Fabio entornó los ojos para verlo más nítidamente. Tenía razón. Era el elefante que Escipión el Africano había capturado al ejército de Aníbal, el mismo al que los chicos habían tenido que alimentar y limpiar en su establo de la Escuela de Gladiadores. Cuando se acercó más pudieron ver las líneas blancas en sus costados donde las espadas romanas se habían clavado hacía más de cincuenta años, los bultos y muescas en su tronco de los trozos de carne que le habían sido arrancados, pero aún resistía, un pesado testamento de las cicatrices de la guerra.
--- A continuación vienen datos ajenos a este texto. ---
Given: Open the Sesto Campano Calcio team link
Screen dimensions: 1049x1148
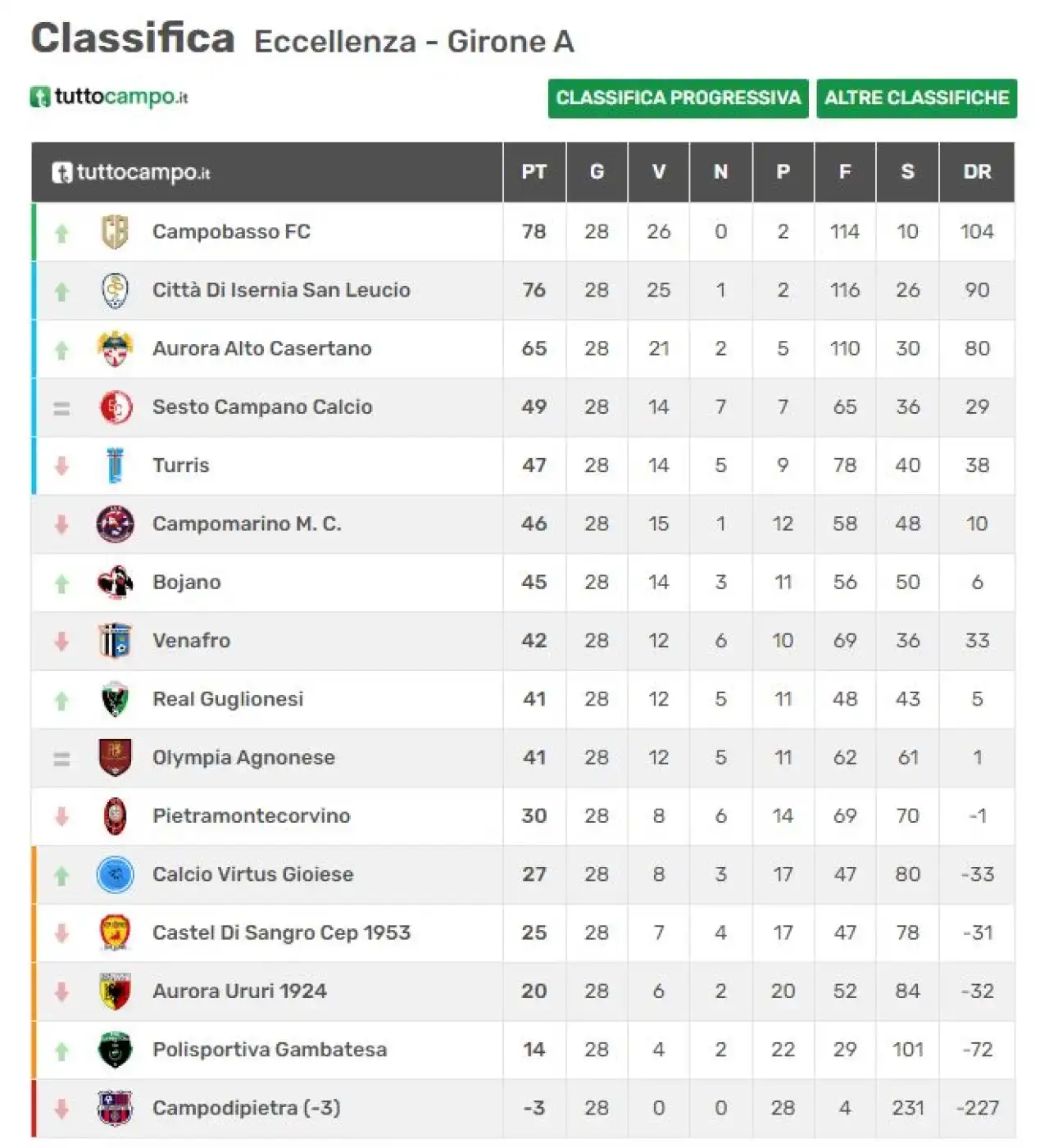Looking at the screenshot, I should tap(262, 407).
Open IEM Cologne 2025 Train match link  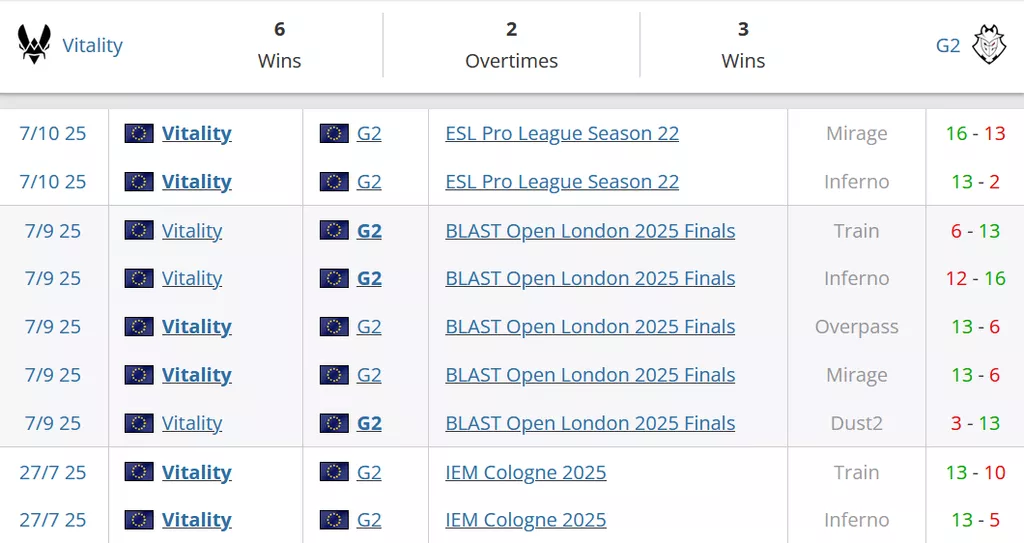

Cuanto más se aproximaba más fuerte parecía, sus ojos ya no eran tristes sino de un brillante rojo, las patas ya no mostraban pesadez sino una disposición a cargar, como si la fuerza que le había mantenido vivo durante todos esos años hubiera revivido súbitamente a la bestia de guerra que había dentro de él aquí, en el lugar más sagrado de un enemigo que realmente nunca le había vencido.
Luego, cuando se giró delante del pódium, tuvieron una visión aún más sorprendente. Unos pocos pasos más atrás, sujetando una cuerda atada al elefante como si estuviera encadenado a él, surgió una figura solitaria con la cabeza inclinada. Fabio apenas podía creer lo que veían sus ojos: era Catón. Juntos, hombre y bestia pasaron por delante del pódium, ninguno de ellos levantó la vista, sino que caminaban pesadamente hacia delante hasta que desaparecieron. El elefante moviendo la cola y Catón aún con la cabeza agachada. Durante unos momentos, la muchedumbre permaneció en un asombrado silencio, como si no supieran qué pensar o hacer.
Fabio levantó la vista hacia Emilio Paulo. Estaba impasible, con la mirada perdida en la lejanía. Y de pronto comprendió lo que había sucedido. Lo habían planeado los dos, Emilio Paulo y Catón, dos hombres mayores que miraban hacia el pasado, pero también compartían un sentido de responsabilidad con el futuro. Aquello enfurecería a la facción del Senado que se les oponía; Fabio pudo notar los gestos impacientes y oír los resoplidos de indignación entre los hombres con toga de más abajo. En su momento de mayor triunfo, Emilio Paulo había elegido enviar una advertencia al pueblo de Roma: Cartago aún estaba allí, deteriorada por la lucha pero fuerte, tirando de Roma al igual que el elefante lo había hecho con Catón, recuperándose con renovadas fuerzas mientras Roma observaba sin hacer nada. La conquista en el este era una pobre victoria mientras Cartago permaneciera desafiante. Perseo y los macedonios nunca serían una amenaza para Roma; en cambio, los elefantes de Aníbal se habían plantado resoplando en los límites de la mismísima ciudad.
Algo más había sucedido. Era como si la luz que había brillado sobre Emilio Paulo se hubiera desviado hacia Escipión. Todo el mundo conocía el legado de su abuelo adoptivo y la carga que cayó sobre el joven cuando adoptó ese nombre. Lo que había comenzado como la celebración de una victoria, en la que él había representado un papel, acabó tornándose en un portento de incertidumbre y expectación; la lealtad de aquellos legionarios que habían visto su valor en el campo de batalla no constituía ninguna garantía del afecto del pueblo de Roma, que podía ser persuadido para cambiar sus lealtades caprichosamente. Fabio sabía que la armadura de su abuelo adoptivo se haría ahora especialmente pesada en los hombros de Escipión, y que lo que estaba por venir en los próximos años supondría una terrible prueba de su resolución como nada que hubiera experimentado en los campos de batalla de Macedonia.
Escipión se volvió hacia él posando una mano en su hombro, con un mohín irónico en el rostro.
—¿Cómo era lo que decían los epicúreos? Carpe diem. Aprovecha el momento. Por una vez, intentaré olvidar el futuro. Julia nos espera junto al Campo de Marte para presenciar la ejecución de los desertores, y es mi deber como oficial del ejército estar allí. En marcha.